RAMSEY – Among area players, Mulberry Grove center Allen Tompkins is basically a force of nature.
The 6-foot-4 senior has the biggest body in the area, and a recent performance against Ramsey prompted Rams coach Bill Eddy to draw comparisons between Tompkins and an actual part of nature.
“It’s like trying to move an oak tree,” he said.
Of opposing coaches, Eddy would know, as the Rams and Aces have already met three times this season, with at least one more meeting to come, and Tompkins has been very successful in those games.
Tompkins was held to just seven points during a 64-51 Aces win in the seventh-place game of the St. Elmo Holiday Tournament, but he came back on Saturday to score 21 points and grab nine rebounds in Mulberry Grove’s 65-52 win.
The teams played on Tuesday at the Christ Our Rock Lutheran Tournament and will again play on Feb. 22. There is a chance they could also meet during the regional tournament.
Blake Hadley, Ramsey’s senior center, typically is the player in charge of stopping Tompkins in those games.
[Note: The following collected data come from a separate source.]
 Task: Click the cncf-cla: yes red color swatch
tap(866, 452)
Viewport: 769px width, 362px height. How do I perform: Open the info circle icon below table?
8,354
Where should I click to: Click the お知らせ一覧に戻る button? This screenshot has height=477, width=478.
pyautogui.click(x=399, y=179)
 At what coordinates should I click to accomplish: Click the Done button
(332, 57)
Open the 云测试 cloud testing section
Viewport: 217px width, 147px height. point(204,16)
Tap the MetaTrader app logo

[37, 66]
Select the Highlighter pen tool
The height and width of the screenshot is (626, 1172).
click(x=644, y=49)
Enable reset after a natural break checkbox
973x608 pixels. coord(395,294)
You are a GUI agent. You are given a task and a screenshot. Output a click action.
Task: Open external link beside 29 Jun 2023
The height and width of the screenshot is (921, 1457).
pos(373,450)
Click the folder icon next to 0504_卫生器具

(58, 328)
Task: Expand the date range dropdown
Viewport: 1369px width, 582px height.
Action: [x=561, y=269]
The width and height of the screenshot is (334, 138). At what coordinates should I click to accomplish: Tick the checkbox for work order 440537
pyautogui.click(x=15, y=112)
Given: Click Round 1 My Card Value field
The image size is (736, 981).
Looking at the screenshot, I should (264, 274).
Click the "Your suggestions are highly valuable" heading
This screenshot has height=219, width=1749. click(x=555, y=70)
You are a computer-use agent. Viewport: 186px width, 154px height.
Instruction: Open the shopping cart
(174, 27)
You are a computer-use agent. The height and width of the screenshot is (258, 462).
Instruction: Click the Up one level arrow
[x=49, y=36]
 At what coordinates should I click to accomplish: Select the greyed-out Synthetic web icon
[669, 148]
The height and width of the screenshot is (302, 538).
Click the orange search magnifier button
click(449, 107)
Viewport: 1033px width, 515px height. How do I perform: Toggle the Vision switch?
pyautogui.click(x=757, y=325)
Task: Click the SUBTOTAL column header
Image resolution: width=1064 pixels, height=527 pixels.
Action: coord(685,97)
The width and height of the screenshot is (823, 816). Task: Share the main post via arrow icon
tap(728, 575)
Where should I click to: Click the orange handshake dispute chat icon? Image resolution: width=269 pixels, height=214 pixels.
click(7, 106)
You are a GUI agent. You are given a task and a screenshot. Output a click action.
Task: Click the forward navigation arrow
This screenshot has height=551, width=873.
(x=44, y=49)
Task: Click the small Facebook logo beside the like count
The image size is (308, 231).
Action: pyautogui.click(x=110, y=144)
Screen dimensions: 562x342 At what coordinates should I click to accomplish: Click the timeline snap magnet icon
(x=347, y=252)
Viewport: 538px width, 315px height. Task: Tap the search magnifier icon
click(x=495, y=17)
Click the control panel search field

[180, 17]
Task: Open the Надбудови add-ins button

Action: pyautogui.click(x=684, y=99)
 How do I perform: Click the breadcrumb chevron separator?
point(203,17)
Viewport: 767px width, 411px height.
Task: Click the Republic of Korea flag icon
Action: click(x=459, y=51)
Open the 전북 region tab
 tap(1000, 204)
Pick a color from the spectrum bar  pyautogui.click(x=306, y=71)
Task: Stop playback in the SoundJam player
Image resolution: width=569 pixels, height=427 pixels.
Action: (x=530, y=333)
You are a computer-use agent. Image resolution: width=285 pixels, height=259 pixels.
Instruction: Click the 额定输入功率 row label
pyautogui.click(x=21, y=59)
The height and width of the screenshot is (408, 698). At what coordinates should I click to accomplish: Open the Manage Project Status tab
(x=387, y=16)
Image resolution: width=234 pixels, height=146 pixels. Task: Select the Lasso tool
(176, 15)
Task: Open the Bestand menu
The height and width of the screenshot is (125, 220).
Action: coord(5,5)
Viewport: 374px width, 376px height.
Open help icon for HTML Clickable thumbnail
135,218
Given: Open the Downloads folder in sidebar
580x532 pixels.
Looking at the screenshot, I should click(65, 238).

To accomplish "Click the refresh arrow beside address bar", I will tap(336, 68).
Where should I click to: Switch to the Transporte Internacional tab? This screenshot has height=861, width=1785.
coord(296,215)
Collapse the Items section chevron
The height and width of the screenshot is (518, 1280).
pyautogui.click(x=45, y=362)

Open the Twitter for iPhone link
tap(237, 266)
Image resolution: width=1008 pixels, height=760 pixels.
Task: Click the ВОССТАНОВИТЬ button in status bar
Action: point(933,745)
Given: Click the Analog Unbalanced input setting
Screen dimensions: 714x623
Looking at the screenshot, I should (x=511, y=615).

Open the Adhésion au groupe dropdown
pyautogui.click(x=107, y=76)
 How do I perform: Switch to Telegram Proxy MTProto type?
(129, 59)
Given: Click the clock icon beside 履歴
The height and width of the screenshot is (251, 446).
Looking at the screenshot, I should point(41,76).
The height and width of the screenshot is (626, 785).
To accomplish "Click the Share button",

He is far from a small young man himself, but Tompkins does easily outsize him. That, however, has not stopped Hadley from giving Tompkins his best on defense every game.
“The main thing is to get in front of him, because if he gets the ball down low, he’s going to do something with it,” Hadley said.
Tompkins is not a prototypical center, however, as he will move to perimeter to set a screen and will stay in the backcourt to help move the ball if the Aces are trapped behind a tough press defense.
He's also a threat to record a double-double on any night, and he even had a triple-double against the Mid-America Prep School earlier this season.
Because of that and his strong footwork inside the paint, Aces coach Chris Johnson said Tompkins may be the toughest player to guard the Egyptian-Illini Conference.
“There’s really nobody in our conference who can guard Allen,” Johnson said. “He’s a very athletic kid.”
That’s not to take anything away from Hadley, though.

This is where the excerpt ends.